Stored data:
____

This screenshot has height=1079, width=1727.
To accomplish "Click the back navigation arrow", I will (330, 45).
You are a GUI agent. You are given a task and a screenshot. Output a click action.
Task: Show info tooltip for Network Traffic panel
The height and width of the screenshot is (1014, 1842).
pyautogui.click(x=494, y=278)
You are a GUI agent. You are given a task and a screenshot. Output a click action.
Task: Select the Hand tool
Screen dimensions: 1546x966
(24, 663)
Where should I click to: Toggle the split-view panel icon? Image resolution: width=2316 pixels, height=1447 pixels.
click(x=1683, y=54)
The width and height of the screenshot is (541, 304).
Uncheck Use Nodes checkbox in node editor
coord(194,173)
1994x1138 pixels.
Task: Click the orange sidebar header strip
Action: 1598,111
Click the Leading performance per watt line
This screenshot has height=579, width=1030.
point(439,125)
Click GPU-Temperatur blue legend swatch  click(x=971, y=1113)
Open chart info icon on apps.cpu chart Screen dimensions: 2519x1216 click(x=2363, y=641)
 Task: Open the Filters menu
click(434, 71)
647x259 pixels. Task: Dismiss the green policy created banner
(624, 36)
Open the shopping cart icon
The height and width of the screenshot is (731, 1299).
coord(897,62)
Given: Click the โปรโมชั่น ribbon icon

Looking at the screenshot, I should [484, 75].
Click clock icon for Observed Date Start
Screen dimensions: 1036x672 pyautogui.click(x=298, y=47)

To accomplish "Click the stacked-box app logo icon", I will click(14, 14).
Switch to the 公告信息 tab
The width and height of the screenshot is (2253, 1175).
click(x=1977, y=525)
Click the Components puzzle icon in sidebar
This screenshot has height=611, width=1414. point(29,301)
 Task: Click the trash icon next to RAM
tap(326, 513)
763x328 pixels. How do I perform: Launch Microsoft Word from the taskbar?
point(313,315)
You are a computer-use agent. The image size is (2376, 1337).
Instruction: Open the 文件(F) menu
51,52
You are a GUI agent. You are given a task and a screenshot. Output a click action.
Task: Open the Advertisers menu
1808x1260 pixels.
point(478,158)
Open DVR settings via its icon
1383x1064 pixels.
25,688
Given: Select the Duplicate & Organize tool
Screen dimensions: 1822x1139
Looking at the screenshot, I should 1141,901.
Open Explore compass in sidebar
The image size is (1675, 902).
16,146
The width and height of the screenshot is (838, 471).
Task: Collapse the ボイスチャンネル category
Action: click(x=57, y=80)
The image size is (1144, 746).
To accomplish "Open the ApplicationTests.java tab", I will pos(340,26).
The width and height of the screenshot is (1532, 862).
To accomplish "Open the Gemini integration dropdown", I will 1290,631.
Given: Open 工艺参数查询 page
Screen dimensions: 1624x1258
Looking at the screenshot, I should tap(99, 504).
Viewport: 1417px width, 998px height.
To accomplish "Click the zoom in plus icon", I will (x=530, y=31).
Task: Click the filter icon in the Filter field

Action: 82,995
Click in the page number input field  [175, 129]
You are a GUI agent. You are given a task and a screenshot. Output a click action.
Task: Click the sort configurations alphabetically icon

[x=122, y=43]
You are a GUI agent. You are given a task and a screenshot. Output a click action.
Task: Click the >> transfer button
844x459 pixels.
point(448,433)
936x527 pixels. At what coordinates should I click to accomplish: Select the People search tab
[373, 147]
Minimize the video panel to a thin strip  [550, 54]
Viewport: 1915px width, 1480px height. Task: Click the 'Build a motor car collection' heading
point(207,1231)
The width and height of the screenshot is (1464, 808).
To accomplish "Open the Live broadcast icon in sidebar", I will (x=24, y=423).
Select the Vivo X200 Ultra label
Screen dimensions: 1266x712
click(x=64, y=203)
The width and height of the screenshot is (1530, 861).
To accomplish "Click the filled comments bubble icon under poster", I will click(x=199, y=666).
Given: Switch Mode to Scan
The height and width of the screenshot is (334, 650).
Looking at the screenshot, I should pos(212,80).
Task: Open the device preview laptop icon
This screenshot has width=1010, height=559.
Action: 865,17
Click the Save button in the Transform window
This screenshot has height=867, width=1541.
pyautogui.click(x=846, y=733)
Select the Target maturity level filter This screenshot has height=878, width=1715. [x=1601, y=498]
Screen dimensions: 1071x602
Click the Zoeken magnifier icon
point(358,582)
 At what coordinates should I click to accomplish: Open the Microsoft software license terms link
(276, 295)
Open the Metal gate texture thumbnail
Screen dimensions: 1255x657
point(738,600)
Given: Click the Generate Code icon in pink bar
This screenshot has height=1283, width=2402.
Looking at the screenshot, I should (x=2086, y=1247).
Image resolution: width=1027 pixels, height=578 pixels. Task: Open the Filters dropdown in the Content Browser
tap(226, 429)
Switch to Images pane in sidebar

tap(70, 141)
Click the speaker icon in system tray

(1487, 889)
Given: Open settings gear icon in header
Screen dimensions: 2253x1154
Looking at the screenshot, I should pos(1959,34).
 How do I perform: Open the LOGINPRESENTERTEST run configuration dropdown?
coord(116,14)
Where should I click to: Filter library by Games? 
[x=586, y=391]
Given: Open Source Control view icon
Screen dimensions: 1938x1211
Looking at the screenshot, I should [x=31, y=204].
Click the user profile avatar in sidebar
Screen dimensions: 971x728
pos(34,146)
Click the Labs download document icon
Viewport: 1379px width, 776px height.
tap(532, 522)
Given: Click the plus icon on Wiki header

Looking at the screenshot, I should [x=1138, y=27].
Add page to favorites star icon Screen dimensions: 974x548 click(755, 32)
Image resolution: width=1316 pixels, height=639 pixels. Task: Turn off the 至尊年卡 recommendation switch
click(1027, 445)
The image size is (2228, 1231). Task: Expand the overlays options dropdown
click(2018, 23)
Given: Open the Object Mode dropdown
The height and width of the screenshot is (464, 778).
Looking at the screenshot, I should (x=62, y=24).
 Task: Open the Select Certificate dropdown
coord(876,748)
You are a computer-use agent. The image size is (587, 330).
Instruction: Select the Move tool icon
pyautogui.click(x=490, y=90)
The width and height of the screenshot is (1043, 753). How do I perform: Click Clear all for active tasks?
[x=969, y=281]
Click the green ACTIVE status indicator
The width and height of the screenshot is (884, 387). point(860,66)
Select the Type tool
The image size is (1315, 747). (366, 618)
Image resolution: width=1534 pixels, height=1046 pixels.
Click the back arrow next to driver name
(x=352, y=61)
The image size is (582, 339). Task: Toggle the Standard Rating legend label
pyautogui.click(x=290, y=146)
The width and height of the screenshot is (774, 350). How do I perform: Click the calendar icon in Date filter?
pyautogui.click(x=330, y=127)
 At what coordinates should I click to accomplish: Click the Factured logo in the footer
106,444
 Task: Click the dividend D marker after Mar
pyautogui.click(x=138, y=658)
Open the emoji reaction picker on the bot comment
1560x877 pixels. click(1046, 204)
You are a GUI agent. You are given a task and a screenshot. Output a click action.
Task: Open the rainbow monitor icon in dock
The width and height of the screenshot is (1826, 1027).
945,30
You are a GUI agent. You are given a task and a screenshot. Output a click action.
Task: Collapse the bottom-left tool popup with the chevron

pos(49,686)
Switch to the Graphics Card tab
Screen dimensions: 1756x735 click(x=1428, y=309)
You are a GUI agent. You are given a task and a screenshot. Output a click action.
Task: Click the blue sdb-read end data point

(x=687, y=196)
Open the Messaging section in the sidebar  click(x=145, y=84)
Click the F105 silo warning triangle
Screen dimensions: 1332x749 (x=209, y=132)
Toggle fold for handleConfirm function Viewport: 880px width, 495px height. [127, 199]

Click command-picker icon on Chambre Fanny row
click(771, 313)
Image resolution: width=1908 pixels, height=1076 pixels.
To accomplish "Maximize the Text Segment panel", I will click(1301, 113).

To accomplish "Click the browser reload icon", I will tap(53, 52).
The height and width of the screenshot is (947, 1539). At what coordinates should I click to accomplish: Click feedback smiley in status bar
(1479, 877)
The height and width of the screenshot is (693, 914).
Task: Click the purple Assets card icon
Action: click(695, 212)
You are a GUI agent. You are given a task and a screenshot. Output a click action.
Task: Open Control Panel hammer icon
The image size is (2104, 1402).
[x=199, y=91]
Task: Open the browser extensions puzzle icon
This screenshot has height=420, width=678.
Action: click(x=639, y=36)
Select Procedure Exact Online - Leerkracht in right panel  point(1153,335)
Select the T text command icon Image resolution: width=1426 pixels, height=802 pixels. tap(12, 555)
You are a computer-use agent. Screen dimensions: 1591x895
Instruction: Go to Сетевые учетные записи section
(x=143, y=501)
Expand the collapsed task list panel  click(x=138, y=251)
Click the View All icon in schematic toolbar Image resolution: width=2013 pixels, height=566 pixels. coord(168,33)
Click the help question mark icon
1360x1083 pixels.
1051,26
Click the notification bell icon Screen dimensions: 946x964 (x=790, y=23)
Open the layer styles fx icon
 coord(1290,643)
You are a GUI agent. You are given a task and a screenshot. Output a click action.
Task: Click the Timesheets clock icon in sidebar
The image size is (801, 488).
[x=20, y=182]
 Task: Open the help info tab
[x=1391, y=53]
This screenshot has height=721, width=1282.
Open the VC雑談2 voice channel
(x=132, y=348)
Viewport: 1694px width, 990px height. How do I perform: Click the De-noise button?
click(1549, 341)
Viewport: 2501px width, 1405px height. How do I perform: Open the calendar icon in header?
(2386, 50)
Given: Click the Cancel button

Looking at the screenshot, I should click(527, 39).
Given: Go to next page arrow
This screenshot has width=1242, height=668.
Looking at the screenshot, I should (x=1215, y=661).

____

> **Task statement**
Look above for the line with "Screen dimensions: 1624x1258"; retype exactly that line, every line after it up to the line with "Minimize the video", and that line too, nothing else.

> **Task output**
Screen dimensions: 1624x1258
Looking at the screenshot, I should tap(99, 504).
Viewport: 1417px width, 998px height.
To accomplish "Click the zoom in plus icon", I will (x=530, y=31).
Task: Click the filter icon in the Filter field

Action: 82,995
Click in the page number input field  [175, 129]
You are a GUI agent. You are given a task and a screenshot. Output a click action.
Task: Click the sort configurations alphabetically icon

[x=122, y=43]
You are a GUI agent. You are given a task and a screenshot. Output a click action.
Task: Click the >> transfer button
844x459 pixels.
point(448,433)
936x527 pixels. At what coordinates should I click to accomplish: Select the People search tab
[373, 147]
Minimize the video panel to a thin strip  [550, 54]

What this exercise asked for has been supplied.